### [SOURCE MATERIAL]

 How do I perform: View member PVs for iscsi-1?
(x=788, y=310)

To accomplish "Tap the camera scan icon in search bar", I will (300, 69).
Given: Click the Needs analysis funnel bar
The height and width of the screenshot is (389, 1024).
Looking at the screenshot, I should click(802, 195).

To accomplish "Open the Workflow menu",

### [YOUR TASK]
Nothing is to be altered; retype each entry exactly.

### [FINISHED EXERCISE]
 How do I perform: View member PVs for iscsi-1?
(x=788, y=310)

To accomplish "Tap the camera scan icon in search bar", I will (300, 69).
Given: Click the Needs analysis funnel bar
The height and width of the screenshot is (389, 1024).
Looking at the screenshot, I should click(802, 195).

To accomplish "Open the Workflow menu",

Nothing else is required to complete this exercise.